_What is asked_
A) Name every scientist whom the passage about Bernard d’Espagnat lists as someone he has worked with during his career.
B) From the passage about Bernard d’Espagnat, reproduce word for word the part that opens with the words containing "D’Espagnat subscribes to" and closes with "great, hypercosmic God’.".

_Given passage_
Bernie

This man is Bernard d’Espagnat. He has a brain the size of a planet. In his extraordinary career, he has worked with other people with brains the size of planets, including Louis de Broglie, Enrico Fermi and Niels Bohr.*

D’Espagnat has just been awarded the 2009 Templeton Prize, which, in the words of the Templeton Foundation, is bestowed on a recipient for ‘progress toward research or discoveries about spiritual realities’, and carries with it a useful £1 million in pocket money.

M. d’Espagnat was given the prize this year for his work in quantum physics, and in particular for his assertions that ‘reality’ (whatever that is) can never be truly known by us in any meaningful sense. Crucially, in regard to the Templeton Prize, his conclusions about what he has discovered in his research veer towards the metaphysical.

From New Scientist:

‘Unlike classical physics,’ d’Espagnat explains, ‘quantum mechanics cannot describe the world as it really is, it can merely make predictions for the outcomes of our observations. If we want to believe, as Einstein did, that there is a reality independent of our observations, then this reality can either be knowable, unknowable or veiled.’

D’Espagnat subscribes to the third view and hypothesizes a ‘‘veiled reality’ that science does not describe but only glimpses uncertainly’. A veiled reality that encompasses what he refers to as a ‘Being’ and ‘a great, hypercosmic God’.

_Supplied data_

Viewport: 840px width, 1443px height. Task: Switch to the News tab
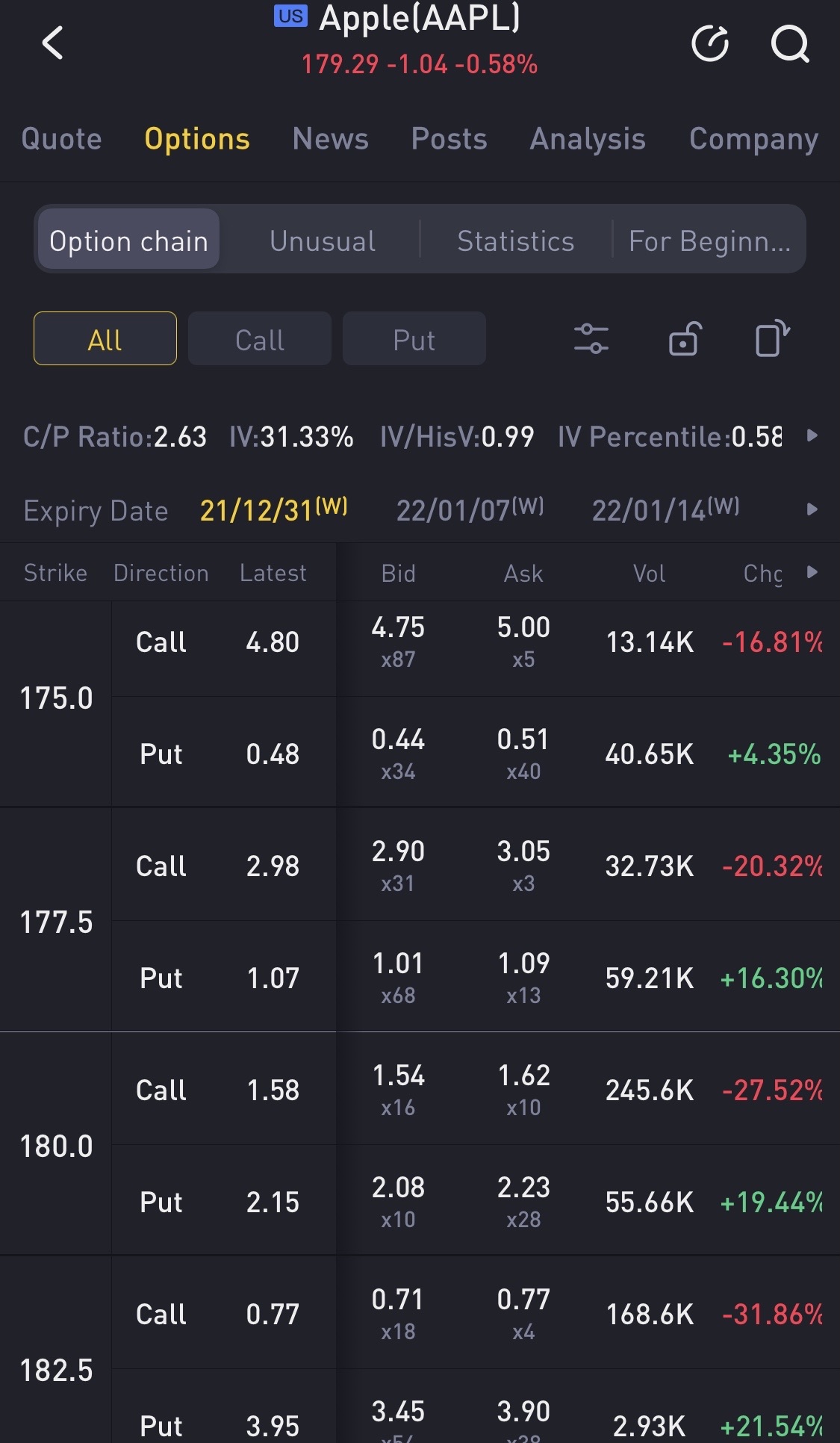point(330,139)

_Exercise answers_
A) Louis de Broglie, Enrico Fermi, Niels Bohr

B)
D’Espagnat subscribes to the third view and hypothesizes a ‘‘veiled reality’ that science does not describe but only glimpses uncertainly’. A veiled reality that encompasses what he refers to as a ‘Being’ and ‘a great, hypercosmic God’.